What is required: Give every line of the material from the one containing "Open the settings gear in header" down to the one containing "pyautogui.click(x=145, y=468)", both included, as a numbered list. Skip blank lines and leave out the pictures.

Supplied data:
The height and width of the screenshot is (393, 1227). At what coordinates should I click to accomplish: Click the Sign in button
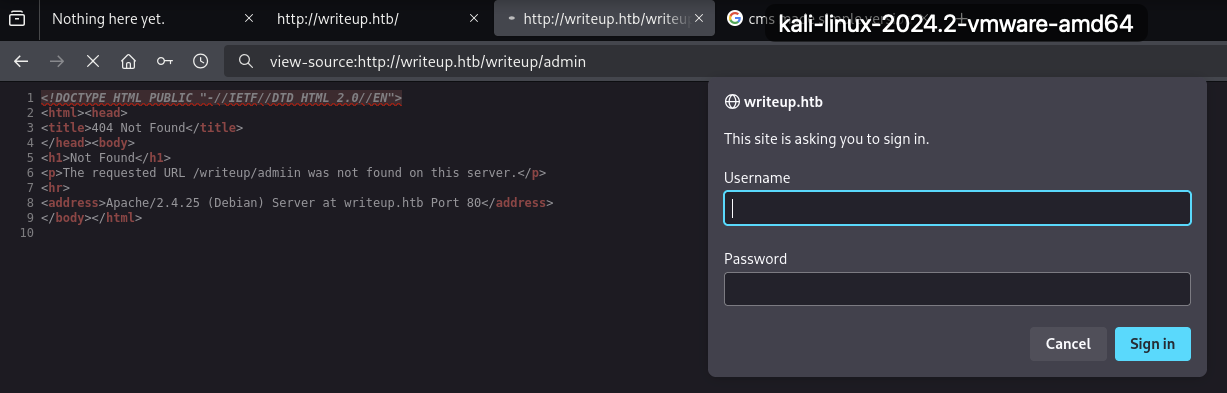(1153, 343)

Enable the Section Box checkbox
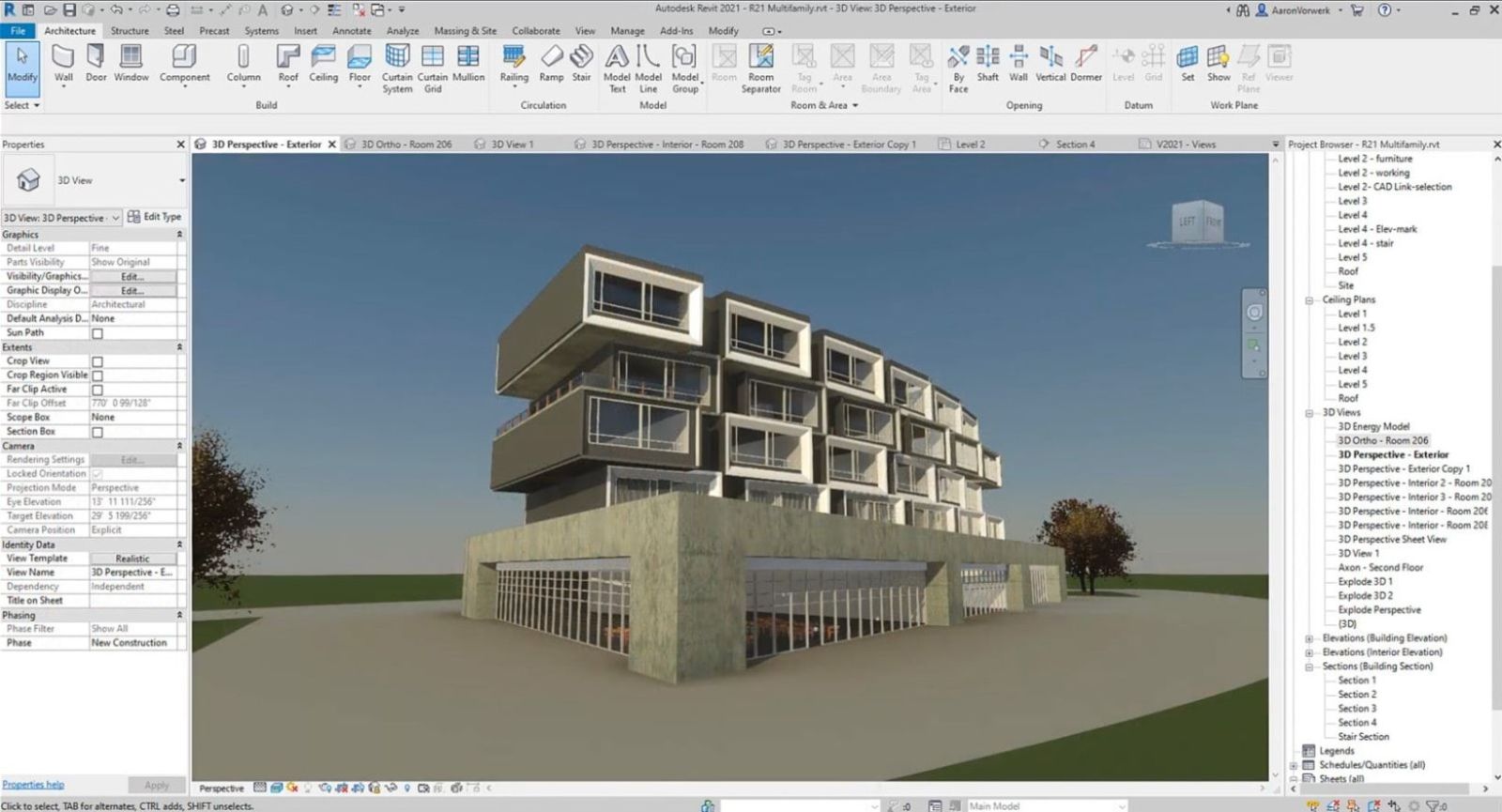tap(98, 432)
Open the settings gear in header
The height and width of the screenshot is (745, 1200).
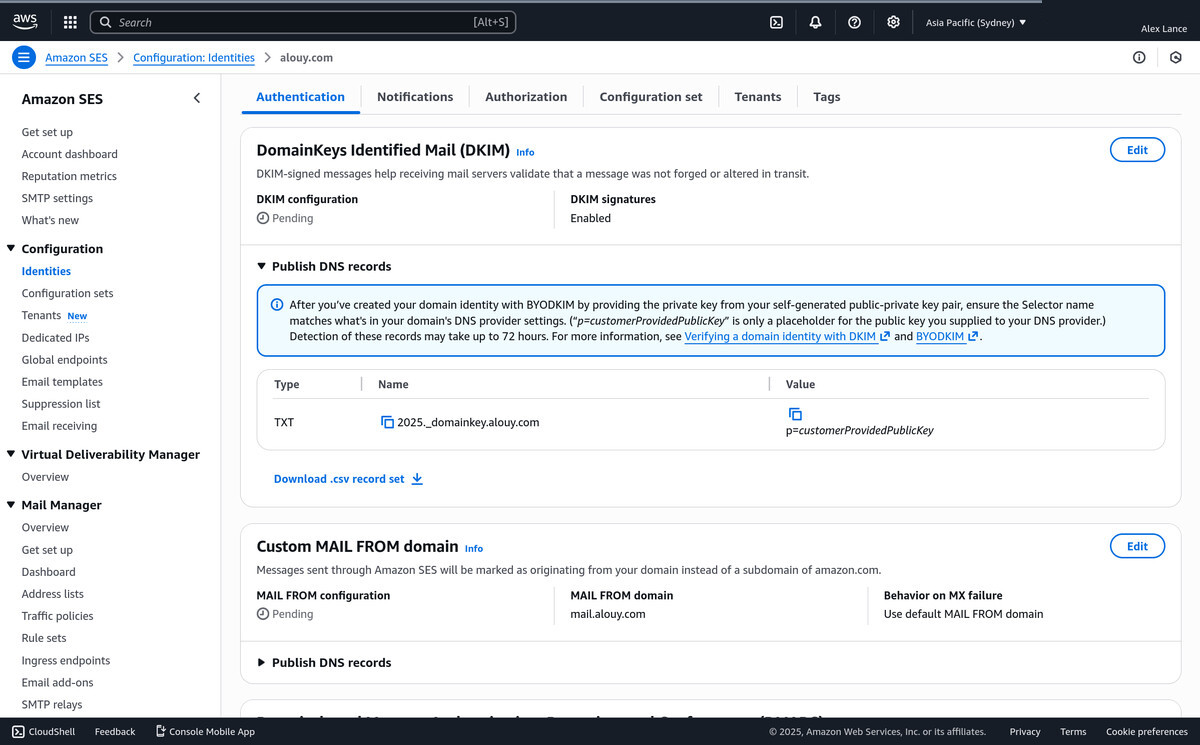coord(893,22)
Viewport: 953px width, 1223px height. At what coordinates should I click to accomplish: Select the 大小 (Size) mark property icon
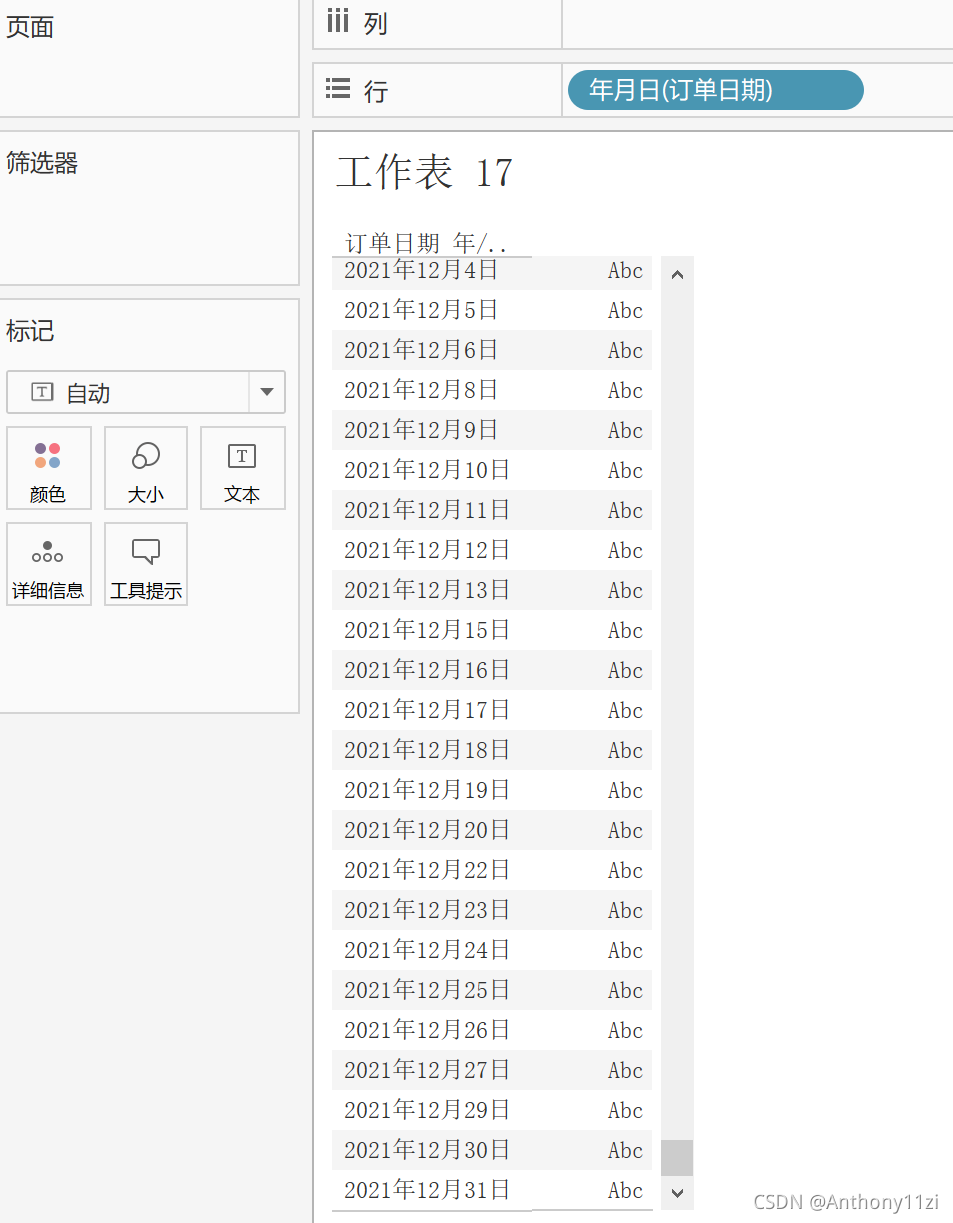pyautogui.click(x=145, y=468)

* * *

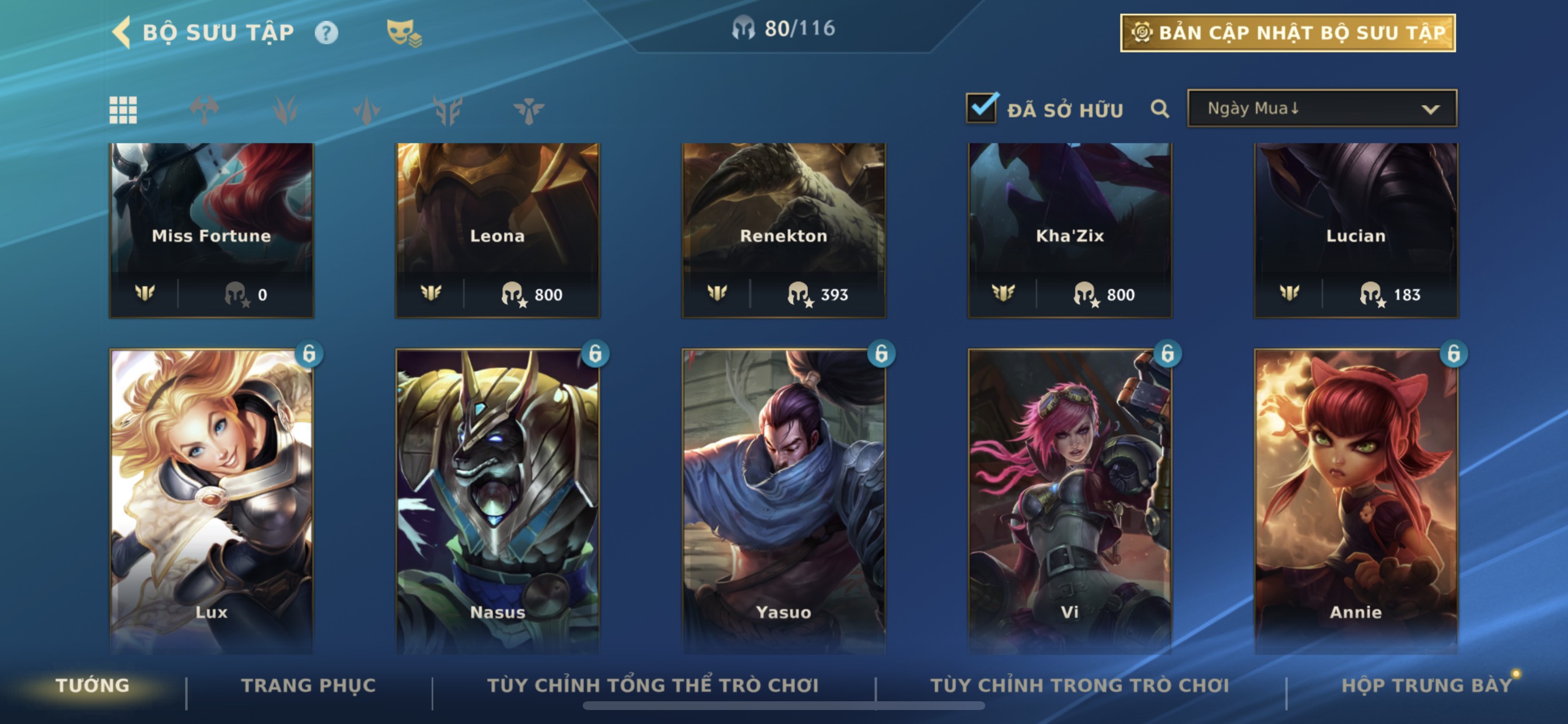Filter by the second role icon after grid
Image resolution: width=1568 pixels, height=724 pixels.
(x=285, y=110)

Response:
1. Open the settings gear in header
2. The height and width of the screenshot is (745, 1200).
3. coord(893,22)
4. Viewport: 953px width, 1223px height. At what coordinates should I click to accomplish: Select the 大小 (Size) mark property icon
5. pyautogui.click(x=145, y=468)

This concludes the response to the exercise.